▶ **Record excerpts**:
.....
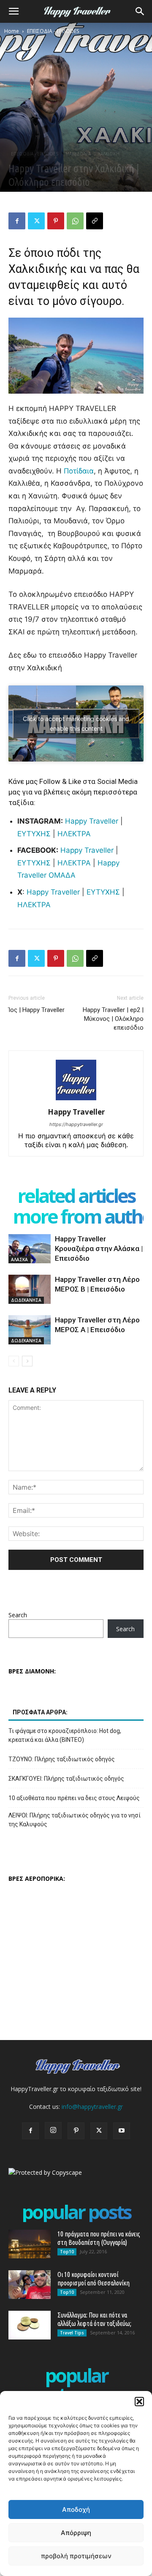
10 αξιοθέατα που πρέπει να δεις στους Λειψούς (74, 1798)
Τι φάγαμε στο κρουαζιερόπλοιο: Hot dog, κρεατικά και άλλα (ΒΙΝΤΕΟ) (64, 1735)
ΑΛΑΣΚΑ (19, 1259)
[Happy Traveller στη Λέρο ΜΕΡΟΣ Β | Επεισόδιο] (29, 1289)
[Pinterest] (55, 220)
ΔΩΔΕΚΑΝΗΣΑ (26, 1300)
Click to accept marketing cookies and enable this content (76, 723)
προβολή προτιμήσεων (76, 2556)
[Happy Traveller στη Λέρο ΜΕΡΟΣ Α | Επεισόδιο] (29, 1329)
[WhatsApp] (75, 220)
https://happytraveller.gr (76, 1124)
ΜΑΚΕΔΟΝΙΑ (78, 154)
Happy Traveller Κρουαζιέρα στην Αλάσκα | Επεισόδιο (99, 1248)
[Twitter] (36, 220)
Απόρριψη (76, 2533)
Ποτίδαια (79, 471)
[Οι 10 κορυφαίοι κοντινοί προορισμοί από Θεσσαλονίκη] (29, 2284)
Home (11, 31)
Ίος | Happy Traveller (36, 1010)
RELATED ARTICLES (76, 1195)
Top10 (67, 2252)
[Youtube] (121, 2130)
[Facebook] (16, 220)
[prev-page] (13, 1361)
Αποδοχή (76, 2509)
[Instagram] (53, 2130)
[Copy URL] (94, 220)
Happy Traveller (91, 821)
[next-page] (27, 1361)
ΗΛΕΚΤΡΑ (74, 834)
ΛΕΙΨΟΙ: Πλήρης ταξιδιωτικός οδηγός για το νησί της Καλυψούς (74, 1820)
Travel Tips (72, 2333)
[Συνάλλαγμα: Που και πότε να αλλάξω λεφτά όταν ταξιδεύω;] (29, 2325)
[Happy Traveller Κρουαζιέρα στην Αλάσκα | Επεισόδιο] (29, 1248)
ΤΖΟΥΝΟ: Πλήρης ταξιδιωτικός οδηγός (61, 1759)
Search (17, 1615)
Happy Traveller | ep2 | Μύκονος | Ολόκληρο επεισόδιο (113, 1018)
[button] (139, 2401)
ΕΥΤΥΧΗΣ (34, 834)
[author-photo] (76, 1100)
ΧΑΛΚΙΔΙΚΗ (108, 154)
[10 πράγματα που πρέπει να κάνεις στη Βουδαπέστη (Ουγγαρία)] (29, 2244)
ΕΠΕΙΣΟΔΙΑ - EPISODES (53, 31)
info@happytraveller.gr (92, 2107)
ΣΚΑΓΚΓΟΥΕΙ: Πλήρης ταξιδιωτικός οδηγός (66, 1778)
.....
▶ **Work order**: Each line of the records that contains the string "πρέπει" must be copied.

▶ **Solution for this task**:
10 αξιοθέατα που πρέπει να δεις στους Λειψούς (74, 1798)
[10 πράγματα που πρέπει να κάνεις στη Βουδαπέστη (Ουγγαρία)] (29, 2244)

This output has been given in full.